Given request A: In the thread on short-throw versus long-throw projector brightness, what f-stop does FMEng cite as an example of a slow lens in photography?
Given request B: Reproduce the passage of the projector thread starting with "## John Noah" and going on through "the wider lens.".

=== Passage given ===

# Short throw vs Longer throw light output



## John Noah (Mar 3, 2015)

Does shortning the throw of a projector ( using a shorter throw lens like a .8 vs a 4.6 ) reduce the apparent brightness of the projection in filling the same projection surface?


----------



## JD (Mar 3, 2015)

If you are filling the same image size by moving the projector closer, it will be brighter to use the wider lens.
If you are projecting the same distance and correcting the image size by reducing the raster area, it will be dimmer using a wider lens.


----------



## ruinexplorer (Mar 3, 2015)

Generally speaking, no. A long throw lens can often have a decrease in brightness due to the amount of lensing required to keep a good image. On the other hand, the shorter the throw, the more you need your projector to be centered on the projection surface. It requires precision due to the focal plane.


----------



## FMEng (Mar 4, 2015)

Think of it in camera terms, every lense has an f-stop number. The lower the f-stop number, the more light passes through the lense. Zoom lenses increase their f-stop as the focal length is increased. To put it another way, increasing zoom for a longer distance increases the light loss of the lense. In the photography world, a really "fast" (efficient) lense might be F 1.2, and a crappy, slow one F 5.6.

The same is true with fixed focal length lenses. The longer the lense, the more light it loses, all other things being equal. The losses can be reduced with better quality glass and physically larger optical elements, along with greater cost.


----------

=== Dataset entries ===

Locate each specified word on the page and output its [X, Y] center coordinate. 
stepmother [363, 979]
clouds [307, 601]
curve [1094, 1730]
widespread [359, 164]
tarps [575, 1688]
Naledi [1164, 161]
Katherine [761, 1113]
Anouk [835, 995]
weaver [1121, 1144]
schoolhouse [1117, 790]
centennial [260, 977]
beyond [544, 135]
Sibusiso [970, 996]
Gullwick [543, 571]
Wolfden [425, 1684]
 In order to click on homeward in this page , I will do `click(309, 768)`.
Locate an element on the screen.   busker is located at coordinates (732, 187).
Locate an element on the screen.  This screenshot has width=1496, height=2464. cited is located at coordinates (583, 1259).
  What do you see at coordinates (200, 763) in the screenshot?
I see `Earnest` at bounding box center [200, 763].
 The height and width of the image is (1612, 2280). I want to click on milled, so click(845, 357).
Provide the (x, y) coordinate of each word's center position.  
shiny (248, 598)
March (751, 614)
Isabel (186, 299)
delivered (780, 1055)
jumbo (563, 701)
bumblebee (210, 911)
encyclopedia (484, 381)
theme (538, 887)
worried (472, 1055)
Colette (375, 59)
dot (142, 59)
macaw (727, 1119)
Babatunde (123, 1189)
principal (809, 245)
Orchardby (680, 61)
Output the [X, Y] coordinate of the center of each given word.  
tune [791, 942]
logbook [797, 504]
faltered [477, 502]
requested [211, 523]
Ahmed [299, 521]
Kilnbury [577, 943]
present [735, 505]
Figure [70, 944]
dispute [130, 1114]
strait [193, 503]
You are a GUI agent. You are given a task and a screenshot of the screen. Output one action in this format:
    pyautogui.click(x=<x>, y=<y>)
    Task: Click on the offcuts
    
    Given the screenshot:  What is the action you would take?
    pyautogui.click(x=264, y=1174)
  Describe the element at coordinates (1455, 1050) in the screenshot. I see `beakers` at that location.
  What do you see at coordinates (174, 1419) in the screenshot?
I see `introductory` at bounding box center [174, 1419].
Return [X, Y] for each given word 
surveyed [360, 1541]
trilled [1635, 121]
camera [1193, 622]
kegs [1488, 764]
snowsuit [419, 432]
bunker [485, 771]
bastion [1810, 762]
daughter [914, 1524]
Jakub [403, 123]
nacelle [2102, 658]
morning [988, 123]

===

Worked answer A: F 5.6

Worked answer B:
## John Noah (Mar 3, 2015)

Does shortning the throw of a projector ( using a shorter throw lens like a .8 vs a 4.6 ) reduce the apparent brightness of the projection in filling the same projection surface?


----------



## JD (Mar 3, 2015)

If you are filling the same image size by moving the projector closer, it will be brighter to use the wider lens.